--- The records ---
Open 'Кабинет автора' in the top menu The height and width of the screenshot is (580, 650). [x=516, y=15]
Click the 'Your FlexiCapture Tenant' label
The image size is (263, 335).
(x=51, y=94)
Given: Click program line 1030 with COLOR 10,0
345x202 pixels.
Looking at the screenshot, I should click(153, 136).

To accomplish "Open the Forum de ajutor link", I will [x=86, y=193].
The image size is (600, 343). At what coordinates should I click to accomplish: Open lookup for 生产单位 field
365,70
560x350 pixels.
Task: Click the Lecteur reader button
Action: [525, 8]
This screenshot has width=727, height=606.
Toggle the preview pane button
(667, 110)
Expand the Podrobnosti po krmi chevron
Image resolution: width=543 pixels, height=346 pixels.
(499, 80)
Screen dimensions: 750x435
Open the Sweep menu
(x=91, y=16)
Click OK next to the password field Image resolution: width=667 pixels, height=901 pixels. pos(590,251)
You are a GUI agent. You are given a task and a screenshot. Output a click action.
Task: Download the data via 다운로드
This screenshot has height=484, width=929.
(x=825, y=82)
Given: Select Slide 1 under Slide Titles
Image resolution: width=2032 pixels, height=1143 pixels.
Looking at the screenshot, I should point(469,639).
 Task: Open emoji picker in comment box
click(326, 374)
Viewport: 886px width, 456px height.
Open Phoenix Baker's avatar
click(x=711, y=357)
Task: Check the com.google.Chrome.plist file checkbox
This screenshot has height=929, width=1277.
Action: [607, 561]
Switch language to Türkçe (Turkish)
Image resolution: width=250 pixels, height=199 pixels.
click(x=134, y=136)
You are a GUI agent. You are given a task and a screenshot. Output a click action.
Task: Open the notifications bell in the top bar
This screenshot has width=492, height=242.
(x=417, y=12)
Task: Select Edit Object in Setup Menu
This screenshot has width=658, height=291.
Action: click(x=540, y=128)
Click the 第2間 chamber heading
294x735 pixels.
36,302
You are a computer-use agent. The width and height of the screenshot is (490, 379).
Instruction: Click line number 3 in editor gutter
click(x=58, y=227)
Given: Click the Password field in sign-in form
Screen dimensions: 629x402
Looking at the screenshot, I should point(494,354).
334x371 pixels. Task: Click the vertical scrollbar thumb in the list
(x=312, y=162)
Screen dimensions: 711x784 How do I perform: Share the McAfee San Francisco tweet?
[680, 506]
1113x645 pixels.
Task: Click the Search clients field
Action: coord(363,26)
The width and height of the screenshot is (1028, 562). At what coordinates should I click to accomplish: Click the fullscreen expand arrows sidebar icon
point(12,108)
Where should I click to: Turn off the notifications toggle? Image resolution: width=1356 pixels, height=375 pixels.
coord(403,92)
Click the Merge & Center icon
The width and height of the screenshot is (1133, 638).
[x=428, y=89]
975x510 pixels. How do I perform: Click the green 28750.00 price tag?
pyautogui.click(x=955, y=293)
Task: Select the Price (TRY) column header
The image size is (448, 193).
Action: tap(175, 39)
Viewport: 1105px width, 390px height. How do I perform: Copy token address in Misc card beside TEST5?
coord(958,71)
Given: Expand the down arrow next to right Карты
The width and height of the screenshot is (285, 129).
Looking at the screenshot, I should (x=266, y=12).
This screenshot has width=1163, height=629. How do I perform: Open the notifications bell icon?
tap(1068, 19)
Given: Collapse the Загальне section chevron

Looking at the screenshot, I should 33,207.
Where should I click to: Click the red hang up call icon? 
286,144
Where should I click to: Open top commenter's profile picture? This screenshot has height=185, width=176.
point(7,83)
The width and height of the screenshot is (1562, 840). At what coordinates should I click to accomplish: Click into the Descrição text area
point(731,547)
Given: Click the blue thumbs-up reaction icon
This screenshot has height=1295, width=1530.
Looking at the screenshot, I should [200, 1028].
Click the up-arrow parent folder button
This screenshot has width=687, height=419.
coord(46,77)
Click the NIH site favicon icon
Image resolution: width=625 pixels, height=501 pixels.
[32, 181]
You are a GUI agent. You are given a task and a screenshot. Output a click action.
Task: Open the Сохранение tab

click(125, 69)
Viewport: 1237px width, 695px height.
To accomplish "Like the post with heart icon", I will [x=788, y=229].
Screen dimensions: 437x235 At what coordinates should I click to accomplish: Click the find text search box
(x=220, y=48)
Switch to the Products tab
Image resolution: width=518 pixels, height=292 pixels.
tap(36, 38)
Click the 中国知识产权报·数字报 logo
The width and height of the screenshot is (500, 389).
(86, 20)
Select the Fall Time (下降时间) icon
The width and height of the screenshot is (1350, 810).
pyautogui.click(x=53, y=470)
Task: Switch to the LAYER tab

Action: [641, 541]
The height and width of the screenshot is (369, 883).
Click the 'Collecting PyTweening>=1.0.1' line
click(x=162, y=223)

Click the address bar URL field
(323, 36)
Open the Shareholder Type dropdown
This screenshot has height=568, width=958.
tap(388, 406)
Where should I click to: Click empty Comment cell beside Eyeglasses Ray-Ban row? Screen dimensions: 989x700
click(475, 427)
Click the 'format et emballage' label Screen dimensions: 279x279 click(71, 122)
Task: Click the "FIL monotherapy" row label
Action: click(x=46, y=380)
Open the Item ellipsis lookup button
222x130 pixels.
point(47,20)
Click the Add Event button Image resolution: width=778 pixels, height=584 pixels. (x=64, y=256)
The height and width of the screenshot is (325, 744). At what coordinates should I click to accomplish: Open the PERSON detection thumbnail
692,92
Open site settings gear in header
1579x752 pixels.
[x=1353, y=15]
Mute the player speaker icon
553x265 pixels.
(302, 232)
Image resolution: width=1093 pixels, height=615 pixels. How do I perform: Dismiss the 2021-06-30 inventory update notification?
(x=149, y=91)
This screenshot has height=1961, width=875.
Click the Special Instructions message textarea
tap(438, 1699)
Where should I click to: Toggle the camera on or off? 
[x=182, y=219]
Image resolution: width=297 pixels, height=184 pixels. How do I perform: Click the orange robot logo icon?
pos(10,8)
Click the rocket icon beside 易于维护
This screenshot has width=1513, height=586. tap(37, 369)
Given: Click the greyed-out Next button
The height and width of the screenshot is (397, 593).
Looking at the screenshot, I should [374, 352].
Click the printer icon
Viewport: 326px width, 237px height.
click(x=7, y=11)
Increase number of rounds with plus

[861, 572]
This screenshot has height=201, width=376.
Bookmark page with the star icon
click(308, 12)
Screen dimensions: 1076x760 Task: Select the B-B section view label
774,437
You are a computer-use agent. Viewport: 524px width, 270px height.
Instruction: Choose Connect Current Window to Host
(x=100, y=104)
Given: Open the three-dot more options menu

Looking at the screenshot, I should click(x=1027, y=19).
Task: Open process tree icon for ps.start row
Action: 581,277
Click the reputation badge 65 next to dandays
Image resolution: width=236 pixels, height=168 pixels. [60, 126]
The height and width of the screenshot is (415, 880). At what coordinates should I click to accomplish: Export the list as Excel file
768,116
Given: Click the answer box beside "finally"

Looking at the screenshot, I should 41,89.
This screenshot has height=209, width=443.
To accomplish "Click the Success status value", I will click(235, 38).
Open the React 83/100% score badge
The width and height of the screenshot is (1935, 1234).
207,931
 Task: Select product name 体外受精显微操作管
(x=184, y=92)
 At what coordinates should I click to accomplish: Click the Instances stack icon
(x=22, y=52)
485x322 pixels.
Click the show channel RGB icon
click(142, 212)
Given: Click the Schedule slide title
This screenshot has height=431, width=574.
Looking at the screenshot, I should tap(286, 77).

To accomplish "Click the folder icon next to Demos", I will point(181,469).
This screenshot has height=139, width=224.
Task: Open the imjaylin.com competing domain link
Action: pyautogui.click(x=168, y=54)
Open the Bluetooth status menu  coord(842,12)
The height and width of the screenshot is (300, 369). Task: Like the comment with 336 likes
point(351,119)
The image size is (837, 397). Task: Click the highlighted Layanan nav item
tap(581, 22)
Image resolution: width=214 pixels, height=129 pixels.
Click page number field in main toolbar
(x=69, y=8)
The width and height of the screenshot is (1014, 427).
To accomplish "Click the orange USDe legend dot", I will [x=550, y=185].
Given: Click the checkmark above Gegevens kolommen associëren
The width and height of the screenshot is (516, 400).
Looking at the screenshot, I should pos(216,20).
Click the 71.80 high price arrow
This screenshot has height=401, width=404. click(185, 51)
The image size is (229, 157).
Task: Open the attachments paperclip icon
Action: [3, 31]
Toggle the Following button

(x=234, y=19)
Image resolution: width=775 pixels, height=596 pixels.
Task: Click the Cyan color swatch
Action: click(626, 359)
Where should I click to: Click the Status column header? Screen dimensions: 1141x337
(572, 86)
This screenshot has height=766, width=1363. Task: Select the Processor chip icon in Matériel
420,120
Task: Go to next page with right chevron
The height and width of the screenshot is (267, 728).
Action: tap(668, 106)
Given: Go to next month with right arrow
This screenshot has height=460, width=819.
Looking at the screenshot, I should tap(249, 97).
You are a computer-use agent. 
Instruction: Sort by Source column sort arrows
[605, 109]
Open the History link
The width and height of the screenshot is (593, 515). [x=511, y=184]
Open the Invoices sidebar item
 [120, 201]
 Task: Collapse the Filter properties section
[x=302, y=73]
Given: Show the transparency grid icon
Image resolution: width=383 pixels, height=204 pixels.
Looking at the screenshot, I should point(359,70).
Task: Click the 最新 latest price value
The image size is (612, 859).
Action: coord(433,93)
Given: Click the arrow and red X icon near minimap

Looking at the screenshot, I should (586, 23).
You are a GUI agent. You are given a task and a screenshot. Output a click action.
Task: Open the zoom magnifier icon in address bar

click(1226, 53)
---
Reproduce the records from the start through the line containing "(x=51, y=94)", swapping "label" for "text" and leaving everything else unchanged.

## [Problem solution]
Open 'Кабинет автора' in the top menu The height and width of the screenshot is (580, 650). [x=516, y=15]
Click the 'Your FlexiCapture Tenant' text
The image size is (263, 335).
(x=51, y=94)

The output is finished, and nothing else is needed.